Has the Indian stock market stopped the rapid withdrawal of foreign investors from the stock market? What should Indian investors do now?

Has the Indian stock market stopped the rapid withdrawal of foreign investors from the stock market? What should Indian investors do now?

An interesting and big change has been seen in the Indian stock market in the last few months. On one hand, foreign institutional investors (FIIs) are continuously selling Indian stocks, while on the other hand, domestic investors are investing heavily in the market, especially through mutual funds and SIP (Systematic Investment Plan). Kotak Mahindra Bank founder Uday Kotak has also drawn attention towards this trend.

He posted on social media that foreign investors are selling Indian shares and exiting the market, while Indian investors are buying the same shares. According to Uday Kotak, foreign investors look “smart” in the short term because, in dollar terms, returns on the Indian stock market have been almost zero in the last one year. This means that even though the market has given some returns in rupee terms, foreign investors have not made any significant gains in dollar terms.

Why are foreign investors leaving?

Looking at the data the picture becomes even clearer. So far in 2025, foreign investors have sold shares worth about ₹2 lakh crore, while during the same period, domestic investors have invested about ₹3 lakh crore through SIPs and equity mutual funds.
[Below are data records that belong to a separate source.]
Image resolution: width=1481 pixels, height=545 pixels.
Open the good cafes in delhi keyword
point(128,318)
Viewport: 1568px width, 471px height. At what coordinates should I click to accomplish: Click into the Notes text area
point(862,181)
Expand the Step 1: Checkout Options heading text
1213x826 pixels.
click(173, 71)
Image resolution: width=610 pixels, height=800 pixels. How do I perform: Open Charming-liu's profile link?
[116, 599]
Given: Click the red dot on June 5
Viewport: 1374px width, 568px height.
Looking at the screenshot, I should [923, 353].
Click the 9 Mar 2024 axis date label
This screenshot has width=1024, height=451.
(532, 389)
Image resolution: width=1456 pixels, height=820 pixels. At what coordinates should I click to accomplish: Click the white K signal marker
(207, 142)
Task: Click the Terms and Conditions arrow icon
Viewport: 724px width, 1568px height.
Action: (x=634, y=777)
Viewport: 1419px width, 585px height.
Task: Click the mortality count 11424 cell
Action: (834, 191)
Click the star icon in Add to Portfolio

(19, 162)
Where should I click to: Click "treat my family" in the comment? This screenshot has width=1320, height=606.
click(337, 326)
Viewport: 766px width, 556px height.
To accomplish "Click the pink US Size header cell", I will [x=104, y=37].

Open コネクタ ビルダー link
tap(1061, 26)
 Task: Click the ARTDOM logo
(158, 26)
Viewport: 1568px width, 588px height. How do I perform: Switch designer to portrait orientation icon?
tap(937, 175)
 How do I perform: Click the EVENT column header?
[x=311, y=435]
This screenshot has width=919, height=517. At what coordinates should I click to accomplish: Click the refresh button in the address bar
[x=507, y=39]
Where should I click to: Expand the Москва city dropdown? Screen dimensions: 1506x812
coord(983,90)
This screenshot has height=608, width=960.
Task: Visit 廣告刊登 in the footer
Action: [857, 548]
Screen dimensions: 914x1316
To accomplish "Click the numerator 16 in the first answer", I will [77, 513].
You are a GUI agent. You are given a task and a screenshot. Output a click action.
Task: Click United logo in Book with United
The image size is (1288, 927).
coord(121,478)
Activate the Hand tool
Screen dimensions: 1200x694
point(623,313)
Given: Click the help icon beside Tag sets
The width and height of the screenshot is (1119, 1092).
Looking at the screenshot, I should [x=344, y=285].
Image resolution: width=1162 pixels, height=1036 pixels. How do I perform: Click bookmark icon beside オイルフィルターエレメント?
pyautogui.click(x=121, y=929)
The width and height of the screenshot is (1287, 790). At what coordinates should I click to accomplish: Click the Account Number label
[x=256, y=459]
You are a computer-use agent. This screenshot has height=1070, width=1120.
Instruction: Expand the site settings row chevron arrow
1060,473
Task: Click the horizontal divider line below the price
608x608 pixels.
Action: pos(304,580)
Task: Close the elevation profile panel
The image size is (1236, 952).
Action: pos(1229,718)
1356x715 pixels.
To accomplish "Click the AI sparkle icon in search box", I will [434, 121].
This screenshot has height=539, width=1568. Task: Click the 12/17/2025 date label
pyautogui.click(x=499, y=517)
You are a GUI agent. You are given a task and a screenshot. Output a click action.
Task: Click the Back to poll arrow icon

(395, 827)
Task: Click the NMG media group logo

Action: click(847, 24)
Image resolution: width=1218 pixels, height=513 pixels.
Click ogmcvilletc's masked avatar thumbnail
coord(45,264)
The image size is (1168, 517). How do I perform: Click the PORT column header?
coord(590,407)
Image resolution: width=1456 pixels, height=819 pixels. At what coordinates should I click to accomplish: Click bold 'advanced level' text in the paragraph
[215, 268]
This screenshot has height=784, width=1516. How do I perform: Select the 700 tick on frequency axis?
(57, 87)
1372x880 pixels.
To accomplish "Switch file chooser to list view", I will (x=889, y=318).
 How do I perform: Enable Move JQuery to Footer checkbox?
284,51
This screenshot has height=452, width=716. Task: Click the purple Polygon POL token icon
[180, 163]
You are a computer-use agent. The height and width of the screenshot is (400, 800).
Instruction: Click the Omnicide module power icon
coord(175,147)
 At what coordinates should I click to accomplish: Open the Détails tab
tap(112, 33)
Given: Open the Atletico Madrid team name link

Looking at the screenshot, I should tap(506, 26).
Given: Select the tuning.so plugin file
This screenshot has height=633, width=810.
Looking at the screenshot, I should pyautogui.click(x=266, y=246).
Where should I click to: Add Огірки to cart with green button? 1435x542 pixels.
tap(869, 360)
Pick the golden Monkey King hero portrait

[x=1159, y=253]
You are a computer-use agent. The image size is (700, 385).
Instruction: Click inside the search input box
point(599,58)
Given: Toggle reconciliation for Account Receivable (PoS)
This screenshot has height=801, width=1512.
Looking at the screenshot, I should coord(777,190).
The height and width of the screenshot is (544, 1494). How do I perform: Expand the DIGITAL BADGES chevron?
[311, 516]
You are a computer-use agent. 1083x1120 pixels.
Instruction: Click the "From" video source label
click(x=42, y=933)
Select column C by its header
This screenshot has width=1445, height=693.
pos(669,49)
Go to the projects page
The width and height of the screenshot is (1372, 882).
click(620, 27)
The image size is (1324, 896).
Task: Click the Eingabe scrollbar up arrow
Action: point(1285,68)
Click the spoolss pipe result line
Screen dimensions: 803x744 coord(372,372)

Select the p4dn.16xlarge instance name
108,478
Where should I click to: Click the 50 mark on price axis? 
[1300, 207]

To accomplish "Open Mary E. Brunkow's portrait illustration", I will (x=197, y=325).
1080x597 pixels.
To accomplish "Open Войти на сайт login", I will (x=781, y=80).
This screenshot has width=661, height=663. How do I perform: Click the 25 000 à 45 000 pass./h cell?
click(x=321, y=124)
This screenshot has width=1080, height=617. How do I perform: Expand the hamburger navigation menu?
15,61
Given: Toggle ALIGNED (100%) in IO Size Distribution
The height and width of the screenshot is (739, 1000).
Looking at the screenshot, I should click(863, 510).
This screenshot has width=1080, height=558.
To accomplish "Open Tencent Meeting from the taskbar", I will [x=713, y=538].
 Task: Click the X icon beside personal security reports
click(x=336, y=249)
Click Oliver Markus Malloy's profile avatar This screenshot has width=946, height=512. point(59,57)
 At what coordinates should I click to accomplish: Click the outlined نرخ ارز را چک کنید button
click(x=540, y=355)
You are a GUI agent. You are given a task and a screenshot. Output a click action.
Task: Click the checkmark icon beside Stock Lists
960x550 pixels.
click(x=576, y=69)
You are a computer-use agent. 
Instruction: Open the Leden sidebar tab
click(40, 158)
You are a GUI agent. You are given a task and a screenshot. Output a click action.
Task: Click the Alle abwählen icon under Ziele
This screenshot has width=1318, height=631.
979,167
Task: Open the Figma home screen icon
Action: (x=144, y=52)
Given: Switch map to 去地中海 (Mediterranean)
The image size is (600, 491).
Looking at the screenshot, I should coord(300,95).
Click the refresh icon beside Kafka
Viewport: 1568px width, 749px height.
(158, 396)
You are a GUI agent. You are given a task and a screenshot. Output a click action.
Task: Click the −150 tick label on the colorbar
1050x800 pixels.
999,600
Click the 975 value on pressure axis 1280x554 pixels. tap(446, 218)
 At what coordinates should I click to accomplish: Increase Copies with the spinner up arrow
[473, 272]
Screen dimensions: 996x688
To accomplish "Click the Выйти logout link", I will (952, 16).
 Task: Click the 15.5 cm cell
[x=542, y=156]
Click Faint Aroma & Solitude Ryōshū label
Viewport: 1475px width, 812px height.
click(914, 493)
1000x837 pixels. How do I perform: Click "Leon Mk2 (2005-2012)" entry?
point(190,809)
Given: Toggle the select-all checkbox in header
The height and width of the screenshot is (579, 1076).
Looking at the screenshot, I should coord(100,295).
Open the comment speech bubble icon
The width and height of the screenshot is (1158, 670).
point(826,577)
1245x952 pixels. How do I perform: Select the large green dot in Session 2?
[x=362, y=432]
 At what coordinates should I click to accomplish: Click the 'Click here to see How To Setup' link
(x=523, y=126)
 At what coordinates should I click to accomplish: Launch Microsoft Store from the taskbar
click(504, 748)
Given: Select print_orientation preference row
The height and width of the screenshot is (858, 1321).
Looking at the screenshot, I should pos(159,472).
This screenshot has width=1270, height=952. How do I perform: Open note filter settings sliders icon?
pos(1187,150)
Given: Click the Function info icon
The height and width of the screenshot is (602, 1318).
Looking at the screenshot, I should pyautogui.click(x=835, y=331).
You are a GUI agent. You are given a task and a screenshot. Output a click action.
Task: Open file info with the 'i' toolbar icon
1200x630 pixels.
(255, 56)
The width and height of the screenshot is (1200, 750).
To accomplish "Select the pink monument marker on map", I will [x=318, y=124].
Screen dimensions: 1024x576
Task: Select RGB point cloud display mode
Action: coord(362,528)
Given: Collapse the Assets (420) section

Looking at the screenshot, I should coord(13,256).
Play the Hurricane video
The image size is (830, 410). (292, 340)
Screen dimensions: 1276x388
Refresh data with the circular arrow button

On an average, more than ₹30,000 crore is coming into the market through SIPs every month, reflecting the strong confidence of domestic investors.

However, the problem from the perspective of foreign investors is the continued weakening of the Indian rupee. When foreign investors invest in the Indian market, they convert dollars into rupees, and when they exit, they have to convert rupees back into dollars. As the rupee weakens, they suffer losses against the dollar, making their net returns in dollar terms zero or negative.

Why are foreign investors not getting returns?

On the other hand, the picture is not entirely rosy for Indian investors either. Investors who started SIPs around this time last year have seen an average return of just 5 per cent in large-cap funds, while returns in mid-cap funds have been negative in many cases, and the small-cap segment has faced even more pressure. So, the question is who will be right in the long run—foreign investors, who are currently adopting a cautious approach given the weak rupee and global uncertainties, or domestic investors, who are continuing their regular investments considering the market decline as an opportunity? According to Uday Kotak, the correct answer to this question will become clear only with time, because the real test of understanding and patience in the stock market is always in the long run.